# Mosquito Today WOW WOW WOW



## Dfrenzy (Dec 18, 2008)

Ok just watch but it wasn't Mosquito. I found it on iceshanty.com and thought everyone would like this.
http://www.liveleak.com/view?i=c8c_1263420313


----------



## JonTheFisherman (Oct 11, 2009)

http://www.ohiogamefishing.com/community/showthread.php?t=136810


----------



## Muskarp (Feb 5, 2007)

Well. Since I don't speak the language they are using. I can only assume what they are doing is legal. They look very experienced at it. So it's probably not their first time. And for them to still be pulling that kind of volume out of there they must not be over harvesting. Maybe in that region the only way to fish that lake or river is to hit in winter. Maybe summer has too much bog and insects.


----------



## ChrisB (May 13, 2004)

Looks like harvesting a net pinned hatchery. Only reason Id be out in that cold hell. Look at the fish they just pulled out compared to the fish next to them, and there breath is very visible. Man Id hate to live in Russia. I don't like the winters here. At the end the one guy is sorting them out. Is he keeping the money fish and leaving the pike-like ones behind?

DATA ROWS:
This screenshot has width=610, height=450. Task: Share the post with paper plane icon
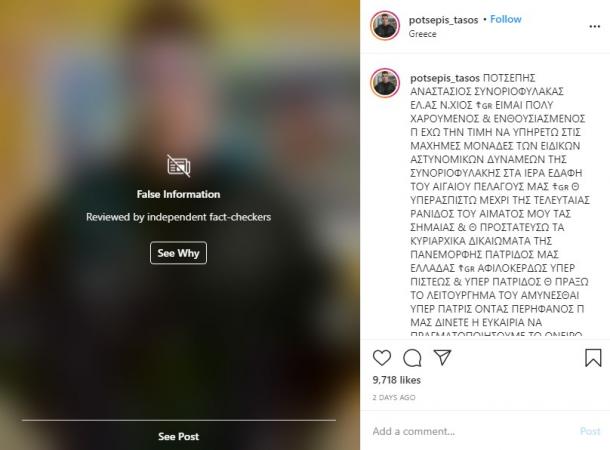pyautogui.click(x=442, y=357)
...
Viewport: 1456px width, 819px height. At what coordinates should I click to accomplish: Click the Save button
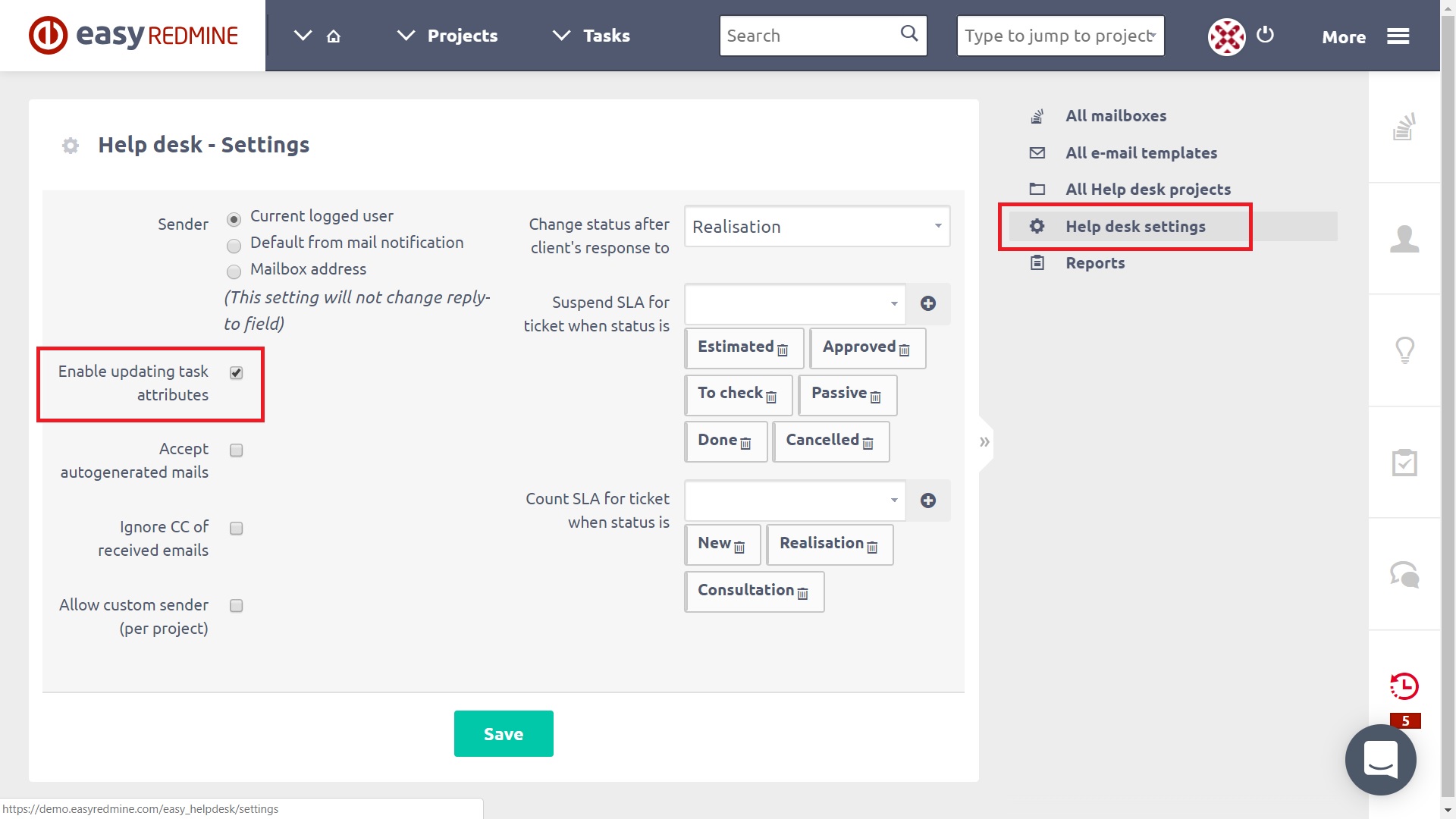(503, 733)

TASKS TO CARRY OUT:
1. Answer these questions about the forum thread on the winter fishing video:
(a) On which site did Dfrenzy find the video?
(b) What does Muskarp suggest summer may have too much of?
(c) In which country does ChrisB say he would hate to live?
2. Please translate this sentence from the forum thread on the winter fishing video into Spanish: "Maybe summer has too much bog and insects."
3. Carry the forum thread on the winter fishing video on from its last post.

THE RESULTS:
1.
(a) iceshanty.com
(b) Bog and insects
(c) Russia

2. Tal vez el verano tenga demasiado pantano e insectos.

3.
----------



## whjr15 (Jun 16, 2005)

What in the &*#$!!! How could there possibly be that many fish right under that hole?! Looks like pike and smallies to me... but I have no idea whether they even exist in Russia.


----------



## back lash (Sep 13, 2008)

That is the worlds largest slush scooper.


----------



## icebucketjohn (Dec 22, 2005)

A complete ruined fishery for sure... whether it was a fish hatchery, fish farm or natural area. You can see the devastation of total year classes. 
Not my idea of sportsmanship


----------



## riverKing (Jan 26, 2007)

they have to be somewhere in russia, all there catch is pike and european perch that I could see.
these guys are obviously commercial fisherman, or guys trying to feed the local town. they have set up a large wooden weir that traps fish moving in or out of an area, and they are colecting thier catch. that fishery is probably much less ruined than anything we have access to for hundreds of miles so I wouldnt hammer on them too much.


----------



## JIG (Nov 2, 2004)

They pull those fish like I pull minnows out of my bucket!  Thanks man!


----------



## lv2fish (Jun 23, 2005)

The guy with the long shovel is playing a never ending game of "whack-a-mole"


----------



## dugworm (May 23, 2008)

Man, that was awful.


----------



## sonar (Mar 20, 2005)

But after that guy with the shovel was done I bet they were, VERY TENDER! ----------SONAR...............


----------



## ChrisB (May 13, 2004)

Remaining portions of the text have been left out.